È al Senato lo schema di decreto sul contratto a tempo indeterminato a tutele crescenti. Come succede anche in altri Paesi europei (Francia, Spagna e Germania) anche in Italia si vuol dare la possibilità al datore di lavoro, in caso di condanna alla reintegrazione nel posto di lavoro del dipendente illegittimamente licenziato, di sostituire tale condanna con il versamento di un adeguato indennizzo economico (c.d. “opting out”).

Come si è detto lo schema di decreto legislativo relativo al contratto a tempo indeterminato a tutele crescenti e quello sugli ammortizzatori sociali è arrivato ieri in Parlamento e in quella sede si discute sul mantenimento del reintegro, previsto per i licenziamenti disciplinari, che – come si è visto nello schema del decreto – è consentito soltanto nell’ipotesi in cui sia dimostrata nel corso del giudizio l’insussistenza del fatto materiale contestato al lavoratore. A detta di Sacconi, Presidente della Commissione Lavoro del Senato, tale ipotesi consentirebbe al giudice del lavoro “una ampia possibilità di qualificazione dei fatti dedotti in giudizio” e quindi non verrà superata, sempre a detta di Sacconi, “l’anomalia italiana rappresentata dalla indissolubilità del rapporto di lavoro nel caso di motivi disciplinari”. È da qui che nasce l’esigenza di introdurre, come sopra si diceva, il c.d. “opting out”, facoltà che nel nostro ordinamento già esiste ma solo per il lavoratore.

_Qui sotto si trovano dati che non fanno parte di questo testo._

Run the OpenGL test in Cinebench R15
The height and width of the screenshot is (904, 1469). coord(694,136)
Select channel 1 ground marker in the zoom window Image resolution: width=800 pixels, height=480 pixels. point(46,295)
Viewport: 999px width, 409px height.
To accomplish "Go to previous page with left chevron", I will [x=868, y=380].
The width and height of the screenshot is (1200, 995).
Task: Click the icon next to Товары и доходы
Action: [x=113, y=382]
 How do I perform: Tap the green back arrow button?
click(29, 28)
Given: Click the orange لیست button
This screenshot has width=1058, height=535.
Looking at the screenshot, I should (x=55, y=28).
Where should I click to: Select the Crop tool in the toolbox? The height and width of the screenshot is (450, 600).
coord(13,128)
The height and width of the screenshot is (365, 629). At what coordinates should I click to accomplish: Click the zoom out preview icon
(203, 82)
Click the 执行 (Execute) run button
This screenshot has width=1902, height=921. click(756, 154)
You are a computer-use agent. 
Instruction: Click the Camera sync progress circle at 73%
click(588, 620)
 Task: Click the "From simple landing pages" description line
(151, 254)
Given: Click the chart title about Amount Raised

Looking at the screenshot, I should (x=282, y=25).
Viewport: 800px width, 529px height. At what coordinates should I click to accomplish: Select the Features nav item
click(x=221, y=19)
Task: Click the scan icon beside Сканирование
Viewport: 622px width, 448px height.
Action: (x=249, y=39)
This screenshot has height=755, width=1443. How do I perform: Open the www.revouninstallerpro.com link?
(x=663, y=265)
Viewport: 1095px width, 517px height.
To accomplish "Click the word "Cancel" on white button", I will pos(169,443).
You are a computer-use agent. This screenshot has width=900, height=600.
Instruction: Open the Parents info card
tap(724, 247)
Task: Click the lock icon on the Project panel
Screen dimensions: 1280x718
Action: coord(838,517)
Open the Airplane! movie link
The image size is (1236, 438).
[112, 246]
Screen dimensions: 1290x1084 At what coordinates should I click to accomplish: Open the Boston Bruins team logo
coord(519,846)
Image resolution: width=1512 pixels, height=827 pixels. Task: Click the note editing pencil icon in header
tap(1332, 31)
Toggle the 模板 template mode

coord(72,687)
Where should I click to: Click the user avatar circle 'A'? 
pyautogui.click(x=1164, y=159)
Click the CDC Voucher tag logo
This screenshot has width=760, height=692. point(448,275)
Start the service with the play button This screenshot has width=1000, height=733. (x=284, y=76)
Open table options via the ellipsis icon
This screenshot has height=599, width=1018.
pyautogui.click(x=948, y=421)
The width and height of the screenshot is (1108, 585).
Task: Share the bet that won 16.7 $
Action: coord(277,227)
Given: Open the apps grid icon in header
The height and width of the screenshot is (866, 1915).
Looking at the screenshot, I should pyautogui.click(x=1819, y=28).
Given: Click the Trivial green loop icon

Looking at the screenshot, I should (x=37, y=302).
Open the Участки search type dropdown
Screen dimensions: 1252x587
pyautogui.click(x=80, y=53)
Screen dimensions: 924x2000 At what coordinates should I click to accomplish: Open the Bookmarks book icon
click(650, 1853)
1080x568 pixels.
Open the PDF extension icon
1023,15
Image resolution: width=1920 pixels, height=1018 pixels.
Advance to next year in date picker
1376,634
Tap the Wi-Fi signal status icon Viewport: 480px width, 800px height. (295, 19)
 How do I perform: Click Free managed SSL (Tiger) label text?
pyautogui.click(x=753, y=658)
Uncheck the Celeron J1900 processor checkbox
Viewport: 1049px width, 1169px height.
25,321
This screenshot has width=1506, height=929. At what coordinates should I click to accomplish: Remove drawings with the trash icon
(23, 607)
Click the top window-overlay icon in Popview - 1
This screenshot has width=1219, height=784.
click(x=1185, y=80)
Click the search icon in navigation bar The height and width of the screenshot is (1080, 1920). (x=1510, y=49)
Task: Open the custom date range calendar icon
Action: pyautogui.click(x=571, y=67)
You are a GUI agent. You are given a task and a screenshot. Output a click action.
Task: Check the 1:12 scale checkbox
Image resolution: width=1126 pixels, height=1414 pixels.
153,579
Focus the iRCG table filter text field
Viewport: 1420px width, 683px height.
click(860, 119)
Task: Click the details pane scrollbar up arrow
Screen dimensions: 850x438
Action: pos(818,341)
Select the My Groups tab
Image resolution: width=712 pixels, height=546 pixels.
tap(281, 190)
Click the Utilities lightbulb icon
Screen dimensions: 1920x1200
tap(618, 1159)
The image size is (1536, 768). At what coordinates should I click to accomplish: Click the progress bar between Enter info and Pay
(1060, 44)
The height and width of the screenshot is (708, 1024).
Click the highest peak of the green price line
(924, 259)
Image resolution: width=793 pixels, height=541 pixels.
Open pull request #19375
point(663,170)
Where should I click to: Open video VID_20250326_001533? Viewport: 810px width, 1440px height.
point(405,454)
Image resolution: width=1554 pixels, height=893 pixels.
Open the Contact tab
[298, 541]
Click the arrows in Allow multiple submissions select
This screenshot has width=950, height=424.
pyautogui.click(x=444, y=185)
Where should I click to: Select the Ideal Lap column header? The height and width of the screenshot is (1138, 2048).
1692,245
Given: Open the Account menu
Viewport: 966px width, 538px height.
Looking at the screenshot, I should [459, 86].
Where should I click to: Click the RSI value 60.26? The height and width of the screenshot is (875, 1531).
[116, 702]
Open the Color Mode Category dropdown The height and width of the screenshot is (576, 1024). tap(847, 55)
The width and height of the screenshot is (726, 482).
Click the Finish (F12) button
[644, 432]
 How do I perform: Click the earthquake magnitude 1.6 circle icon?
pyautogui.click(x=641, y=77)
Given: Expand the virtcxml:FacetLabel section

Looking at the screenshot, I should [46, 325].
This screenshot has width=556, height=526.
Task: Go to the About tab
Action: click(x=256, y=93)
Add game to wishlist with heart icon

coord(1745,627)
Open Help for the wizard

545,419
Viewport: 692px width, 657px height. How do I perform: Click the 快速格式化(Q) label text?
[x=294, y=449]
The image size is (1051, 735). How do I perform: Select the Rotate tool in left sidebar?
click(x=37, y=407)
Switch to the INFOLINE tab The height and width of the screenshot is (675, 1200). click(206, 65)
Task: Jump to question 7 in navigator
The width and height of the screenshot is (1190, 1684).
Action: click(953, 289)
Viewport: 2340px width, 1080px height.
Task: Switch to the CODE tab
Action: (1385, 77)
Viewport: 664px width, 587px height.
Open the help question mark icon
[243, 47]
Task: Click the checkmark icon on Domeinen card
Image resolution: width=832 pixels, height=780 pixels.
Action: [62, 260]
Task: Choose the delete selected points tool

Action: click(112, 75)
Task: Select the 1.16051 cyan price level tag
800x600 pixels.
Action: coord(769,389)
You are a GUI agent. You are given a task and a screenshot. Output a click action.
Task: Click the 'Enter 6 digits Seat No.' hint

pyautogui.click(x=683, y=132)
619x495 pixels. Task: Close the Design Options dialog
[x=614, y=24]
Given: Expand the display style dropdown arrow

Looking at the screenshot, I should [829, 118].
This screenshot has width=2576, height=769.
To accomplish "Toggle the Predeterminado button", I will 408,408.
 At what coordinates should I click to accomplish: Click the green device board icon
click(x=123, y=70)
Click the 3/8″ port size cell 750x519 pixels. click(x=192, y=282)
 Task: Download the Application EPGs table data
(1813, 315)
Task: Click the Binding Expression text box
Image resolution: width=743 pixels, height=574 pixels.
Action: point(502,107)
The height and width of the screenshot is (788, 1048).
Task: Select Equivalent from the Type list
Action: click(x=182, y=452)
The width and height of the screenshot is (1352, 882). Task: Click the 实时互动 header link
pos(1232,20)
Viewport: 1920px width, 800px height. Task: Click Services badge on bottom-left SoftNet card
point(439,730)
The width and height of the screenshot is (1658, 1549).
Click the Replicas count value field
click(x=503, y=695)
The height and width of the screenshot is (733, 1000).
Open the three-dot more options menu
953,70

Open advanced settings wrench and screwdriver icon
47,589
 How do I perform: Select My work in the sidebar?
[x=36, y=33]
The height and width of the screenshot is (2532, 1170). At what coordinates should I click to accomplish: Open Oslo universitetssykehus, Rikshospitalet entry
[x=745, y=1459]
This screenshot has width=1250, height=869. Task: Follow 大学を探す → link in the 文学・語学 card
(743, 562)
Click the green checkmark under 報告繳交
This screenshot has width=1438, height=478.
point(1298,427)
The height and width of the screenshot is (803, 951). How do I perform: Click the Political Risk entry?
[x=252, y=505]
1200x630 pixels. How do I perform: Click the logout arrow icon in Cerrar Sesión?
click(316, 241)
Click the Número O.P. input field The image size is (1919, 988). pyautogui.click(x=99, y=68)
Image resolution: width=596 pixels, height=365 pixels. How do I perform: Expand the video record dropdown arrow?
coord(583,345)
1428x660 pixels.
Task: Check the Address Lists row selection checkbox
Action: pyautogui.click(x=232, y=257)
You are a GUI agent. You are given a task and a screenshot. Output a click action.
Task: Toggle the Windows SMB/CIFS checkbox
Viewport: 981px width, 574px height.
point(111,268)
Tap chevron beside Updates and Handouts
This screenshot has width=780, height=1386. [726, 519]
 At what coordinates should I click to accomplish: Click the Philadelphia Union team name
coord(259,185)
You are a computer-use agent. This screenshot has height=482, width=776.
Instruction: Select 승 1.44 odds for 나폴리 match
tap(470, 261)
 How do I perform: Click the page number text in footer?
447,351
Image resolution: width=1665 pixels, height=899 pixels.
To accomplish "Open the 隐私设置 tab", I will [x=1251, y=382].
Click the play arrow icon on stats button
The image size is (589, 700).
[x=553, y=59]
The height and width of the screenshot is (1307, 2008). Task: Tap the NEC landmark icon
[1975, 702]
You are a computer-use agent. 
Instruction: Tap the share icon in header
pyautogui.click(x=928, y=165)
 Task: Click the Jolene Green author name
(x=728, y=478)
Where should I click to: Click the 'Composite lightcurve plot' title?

Sacconi, inoltre, ritiene che le nuove regole debbano applicarsi “anche ai dipendenti del pubblico impiego, con le sole eccezioni riferibili alle procedure concorsuali di accesso e alle cosiddette carriere d’ordine” (polizia, forze armate, magistratura, carriera prefettizia e diplomatica), nonché a tutti i rapporti a termine (precedenti alla riforma) convertiti in contratti a tempo indeterminato dopo l’entrata in vigore del suddetto decreto legislativo.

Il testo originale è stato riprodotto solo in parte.